* What to do *
Among the items below, print the lines exactly as they appear, starting at the line that contains "Open the *Please Select* dropdown" and stopping after the line that contains "[x=950, y=541]". Leave the pictures out of your answer.

* Working data *
============================================================

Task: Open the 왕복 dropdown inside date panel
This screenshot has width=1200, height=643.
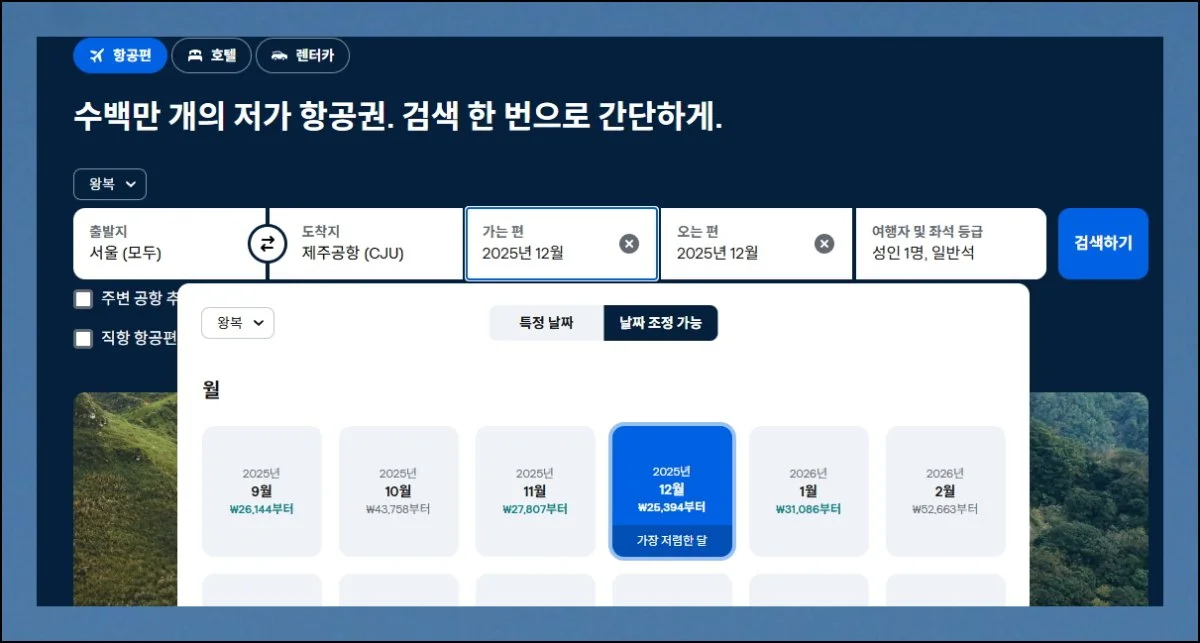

============================================================

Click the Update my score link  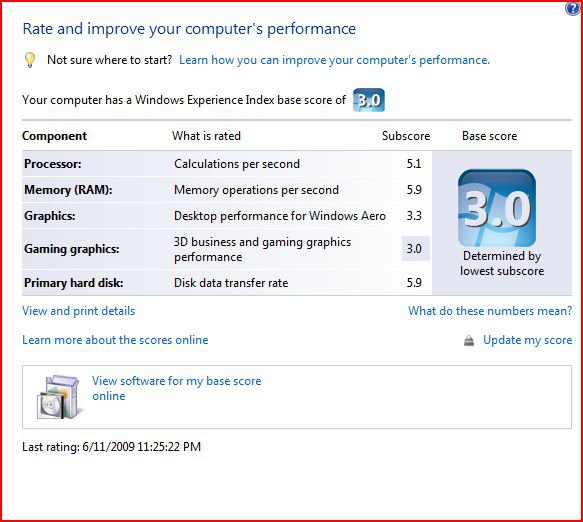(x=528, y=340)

============================================================

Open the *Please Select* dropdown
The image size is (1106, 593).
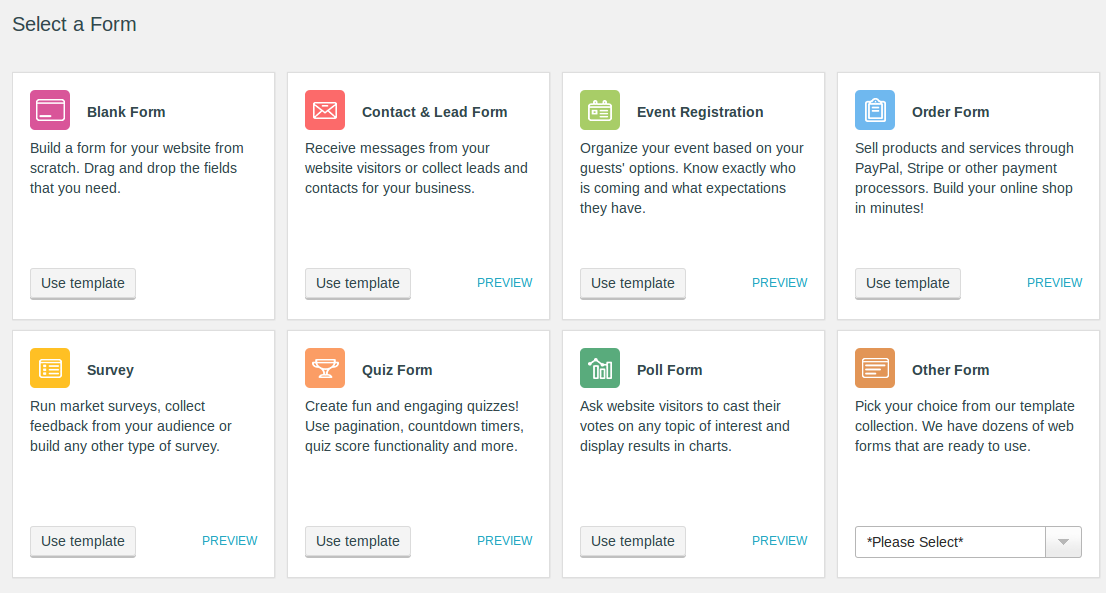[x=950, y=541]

============================================================

* Right answer *
Open the *Please Select* dropdown
The image size is (1106, 593).
[x=950, y=541]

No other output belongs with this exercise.